What you will do |
1/ Answer these questions using the article on making time for yourself.
(a) Within how many days is each of the three steps of the plan meant to be carried out?
(b) Which company does Naomi Hirabayashi lead as founder and CEO?
(c) According to Celeste Headlee, for about how long should you track your time in a notebook?
2/ Extend the article on making time for yourself from the point where it stops.

To be upfront, there is no clear "cure" to burnout: it's something clinical, chronic and can't be solved overnight. But burnout experts agree that soothing burnout involves being really proactive in how to make time for yourself. Like, meaningful time, time that'll revive you. Making time for yourself is rejuvenating, a break from the grind that chases all of us.
Below, we've packaged a three-step plan (to be executed within 30, 60, and 90 days) outlined at the most recent Well+Good TALK for how to make that me time—with some flexibility on timing, of course. There's plenty enough to be stressed out about, no need to fanatically cross off the days on you calendar!
How to make time for yourself with a plan that actually works
1. Reflect on how you’re currently spending your time
The first step in mitigating burnout is being able to recognize what's burning you out in the first place. It's easy to assume that burnout is all about being stressed and overworked, but my love, we're all stressed and overworked. What's actually meaningful is to do some deep diving and find out the why behind what things burn you out.
"Most often it's the relationship that we have with ourselves, our version of success and what it's supposed to look like," says Naomi Hirabayashi, founder and CEO of Shine. "So I think part of the first stage is like really sitting with that, and analyzing what could be. If it's fear of failure, how can you start to then practice proving to yourself or speaking yourself in a kind way we're honoring your milestones? Or if it's a lack of control, where can you start to exercise control?"
"Start actually tracking your time," says Celeste Headlee, journalist and author of Do Nothing: How to Break Away from Overworking, Overdoing, and Underliving. "At this point, most of you probably don't know where your time is going. So just grab a notebook, And for a few weeks, two weeks or so, every couple hours, sit down and write down what you did for the 30 minutes before, and then you might be surprised. Nobody's going to see it, be as honest as you possibly can!"
Now, let's say you find out that you spend, oh, I don't know, four hours a week playing Tetris Blitz (just an example, not saying I have an appsturbation problem). What you want to start doing is giving yourself short technology break. It doesn't have to for any prescriptive time and booked in your Google calendar. This is just an experiment to see how you feel.
"Really create a mindful space where you are visualizing feeling experiencing that dopamine object withdrawals,"says Sarah Adler, PsyD, chief clinical director of Octave. "So putting your phone down and saying for 30 minutes for three days, whatever works for you, "I'm going to really sit in the discomfort and the anxiety of what it feels like to have to not touch my smartphone to not touch my devices to not kind of lean into whatever is pulling my attention by the Governor General court system."
2. Decide how you’d LIKE to be spending your time
Two months in you want to focus on intentionality. Dr. Adler suggests that once you divorce your phone and catalog what it feels like, you can make intentional decisions about what you would like to do. This manifests into a sort of values exercise; peer into your values buckets and see what things.

Data for review |
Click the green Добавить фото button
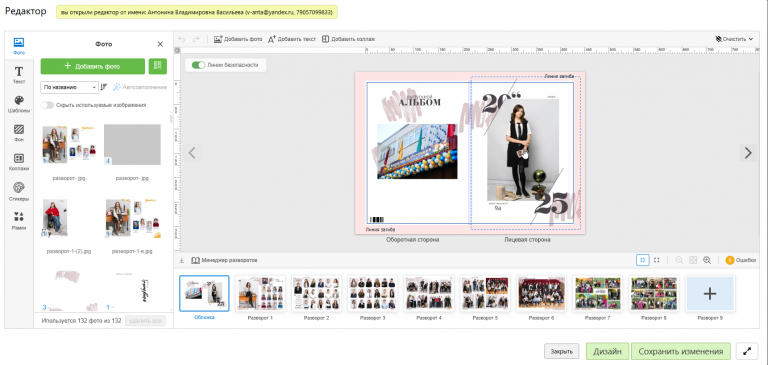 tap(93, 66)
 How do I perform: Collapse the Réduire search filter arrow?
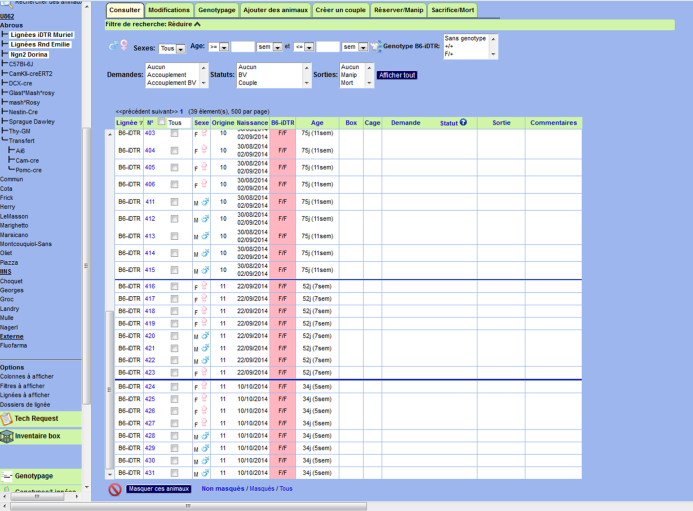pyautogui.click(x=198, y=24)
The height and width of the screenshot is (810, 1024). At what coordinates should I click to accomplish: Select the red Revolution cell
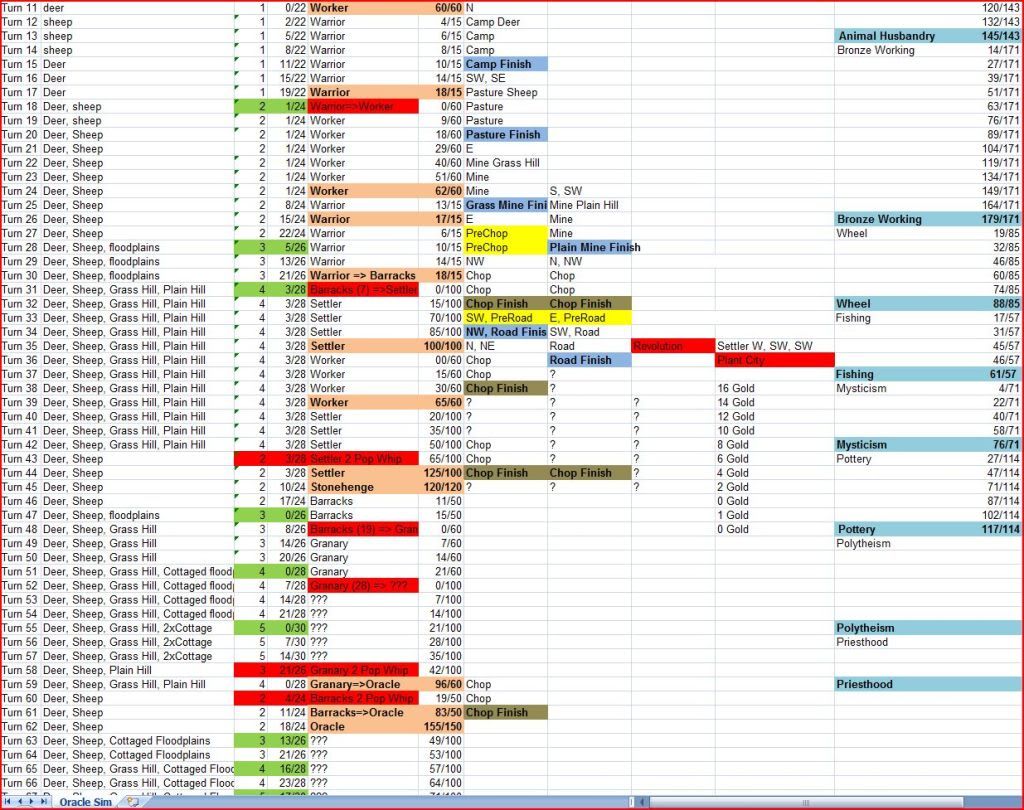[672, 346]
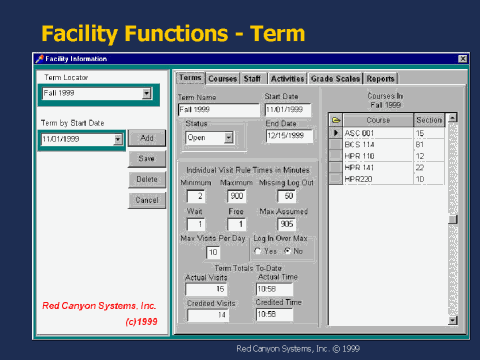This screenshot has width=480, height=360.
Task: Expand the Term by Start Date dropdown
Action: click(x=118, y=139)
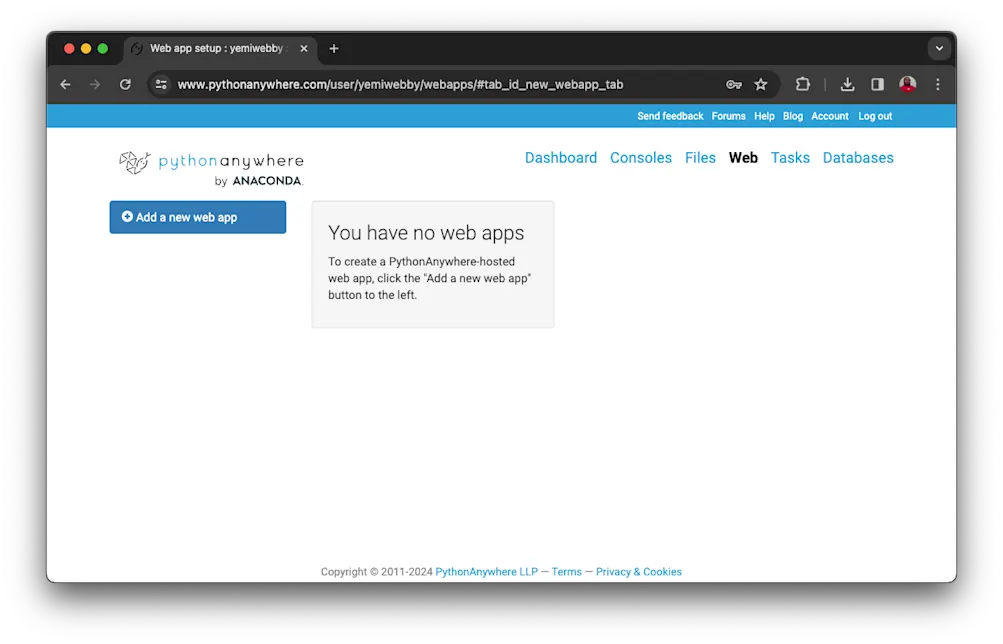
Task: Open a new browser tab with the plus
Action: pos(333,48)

Per-task answers |
1/
(a) Within 30, 60, and 90 days.
(b) Shine.
(c) For a few weeks, two weeks or so.

2/
"And that can look like a call this kind of morbid activity where you're eulogizing yourself," says Dr. Adler. "You're imagining yourself, you're 150 years old, you're on your deathbed, and you're looking back in your life and you're saying, 'What are the things what are the categories of things that were important to me?'"
Write it all down, baby. You ain't dead yet. The next thing you want to do is replace your smartphone time with social time. Schedule that social time mindfully!
"Just like you schedule the gym, because it is probably more important for your well being than going to the gym and working out is, making sure that you're having authentic in-body social interactions," says Headlee. Or do yourself two favors and start scheduling gym dates with your friends! Whatever moves you, really.
Finally, if you want to make sure you're supported in creating this me time Hirabayashi has some potent advice: "Speak up for your needs." And we know how hard it is to talk to a boss, or a partner, or a parent and tell them you're reserving space for therapy, book club or otherwise. "We're often not socialized, particularly as women [and] women of color, to have uncomfortable situations or sit in that uncomfortableness with a boss or whatever it may be," she says. "Start to practice that."
3. Hold yourself accountable to spending your time that way
"Figure out one thing every day that you can do to balance those categories and those values, asking yourself, 'Are they out of balance, are they out of wack,'" says Dr. Adler.
Be proactive in making sure that your value buckets get a daily refill, even if it means that you won't equalize all of them at once. If you're feeling extremely alone while you're navigating a teeth grindingly hard work week, now is the perfect time to schedule a coffee date with your favorite co-worker, or a phone call with your best friend.
You can also honor yourself and your time by adding in weekly traditions. Pizza night on Fridays was my most cherished tradition for a while and I'm looking to bring that back (Pizza/Friday 2020).
"If for whatever reason, you have to say no to something, you're not saying, 'I can't,'" says Hirabayashi. "You're saying on Friday nights, I make sure I catch up with my partner, make sure I catch up my best friend, this is something that I do for myself.' And so really starting to get reassert the control that you have over your life as much as humanly possible. You start to feel the impact of it."
And when it comes down to it, it's all about giving yourself the grace and time to do nothing... and then, if you want, figuring out how to make that nothing mean something.